┌─ Page extract

The Joseph case held that the continuing violation doctrine developed in employment cases dealing with matters such as hostile work environments, where the claims by “ ‘[t]heir very nature involve[ ] repeated conduct’ ” rather than “ ‘discrete acts' ” (Joseph, supra, 281 F.Supp.2d at p. 1160), applied to Rosenthal Act violations such as “ repeated harassing phone calls” (ibid.). Debt collection activities like “a phone call at midnight, or a threatening call to a consumer's employer, are discrete acts.” (Id. at p. 1161.) However, as in the case of a hostile work environment, “claims of a pattern of debtor harassment consisting of a series of calls ‘cannot be said to occur on any particular day.’ [Citation.] Under the appropriate circumstances therefore, the continuing violation doctrine may apply to debt collection claims.” (Ibid., italics omitted.) Application of the doctrine to the facts alleged in Joseph, which included harassing phone calls (§ 1788.11, subd. (e)) that continued into the limitations period, was “not only logical by way of analogy [to hostile work environment cases], it [was] entirely consistent with the ․ Rosenthal Act's broad remedial purpose of protecting consumers.” (Joseph, supra, at p. 1162.)

└─

Goals –
(A) List every page number of the Joseph opinion that the passage on the Joseph case cites.
(B) Carry the passage on the Joseph case forward from its last sentence.

┌─ Data listing

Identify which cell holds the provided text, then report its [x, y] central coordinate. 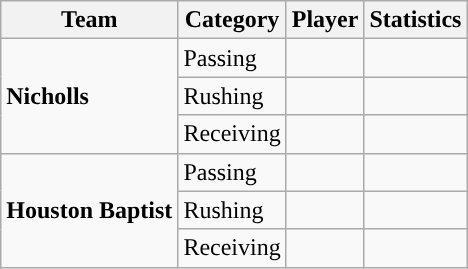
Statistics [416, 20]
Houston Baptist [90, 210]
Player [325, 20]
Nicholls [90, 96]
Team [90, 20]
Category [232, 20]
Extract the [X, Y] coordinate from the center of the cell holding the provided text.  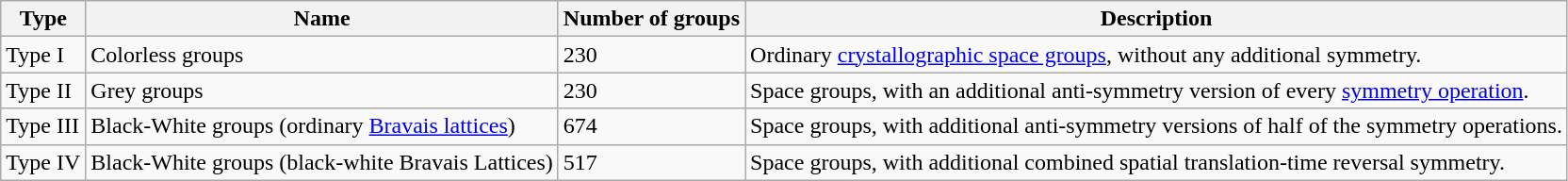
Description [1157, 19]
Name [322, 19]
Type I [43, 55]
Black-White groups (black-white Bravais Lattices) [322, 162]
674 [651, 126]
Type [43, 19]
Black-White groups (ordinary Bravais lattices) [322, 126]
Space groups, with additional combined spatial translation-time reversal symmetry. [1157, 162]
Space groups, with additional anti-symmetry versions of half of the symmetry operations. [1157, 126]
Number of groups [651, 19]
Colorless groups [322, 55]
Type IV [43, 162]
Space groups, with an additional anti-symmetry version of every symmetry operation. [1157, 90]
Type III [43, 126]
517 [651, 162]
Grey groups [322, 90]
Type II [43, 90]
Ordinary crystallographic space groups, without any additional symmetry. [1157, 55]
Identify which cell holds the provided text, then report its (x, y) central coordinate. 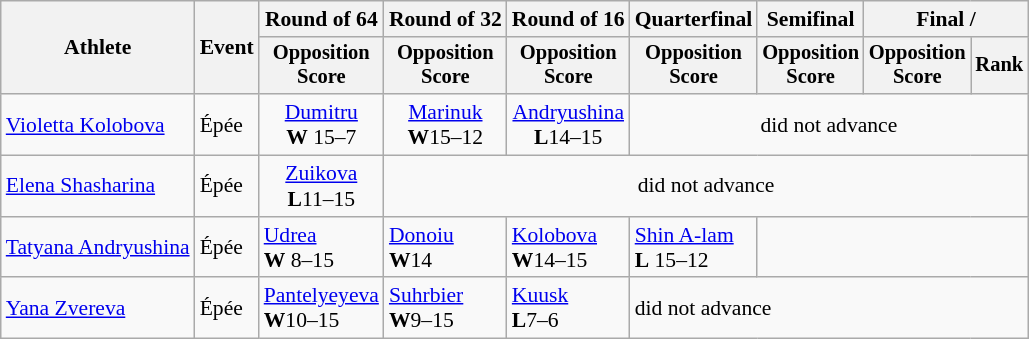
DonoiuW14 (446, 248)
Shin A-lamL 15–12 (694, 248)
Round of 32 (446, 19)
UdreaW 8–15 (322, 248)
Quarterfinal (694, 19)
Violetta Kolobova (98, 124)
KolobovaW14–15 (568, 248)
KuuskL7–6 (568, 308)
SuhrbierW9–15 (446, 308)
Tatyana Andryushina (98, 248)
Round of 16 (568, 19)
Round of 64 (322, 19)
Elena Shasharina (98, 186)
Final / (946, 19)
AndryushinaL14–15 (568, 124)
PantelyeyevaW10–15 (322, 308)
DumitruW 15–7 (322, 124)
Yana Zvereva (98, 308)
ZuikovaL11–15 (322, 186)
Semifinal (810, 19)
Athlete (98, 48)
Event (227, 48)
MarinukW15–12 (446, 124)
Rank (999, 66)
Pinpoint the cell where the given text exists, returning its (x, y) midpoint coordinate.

└─

Final results –
(A) 1160, 1161, 1162

(B)
Defendant argues that Joseph is distinguishable because the course of conduct in that case violated only a single section of the Act, but the plaintiff in Joseph, like plaintiff here, alleged that the defendant had violated sections 1788.11, subdivision (b) (calling without disclosing identity) and 1788.11, subdivision (d) (telephone ringing to annoy), as well as section 1788.11, subdivision (e). (Joseph, supra, 281 F.Supp.2d at pp. 1162, 1164.) The test under Joseph for use of the continuing violation doctrine is whether the violations constitute “a continuing pattern and course of conduct,” or “unrelated discrete acts.” (Joseph, supra, at p. 1161.) Unreasonably frequent calling (§ 1788.11, subd. (e)) is clearly a continuing course of conduct under this test because the violation occurs only through repetition. Calling without disclosure of identity (§ 1788.11, subd. (b)) and improper communication with an employer (§ 1788.12, subd. (a)) could be single, discrete acts; however, as we read Joseph, the continuing violation doctrine can be applied to such acts if they are part of a pattern of unreasonably frequent calling that extends into the limitations period; in that event, they are not “unrelated” discrete acts. Use of judicial proceedings to collect a debt without service of process (§ 1788.15, subd. (a)) will also be a continuing course of conduct insofar as the conduct involves multiple acts, such as obtaining and collecting on a judgment, that extend over a period of time before the proceedings are concluded.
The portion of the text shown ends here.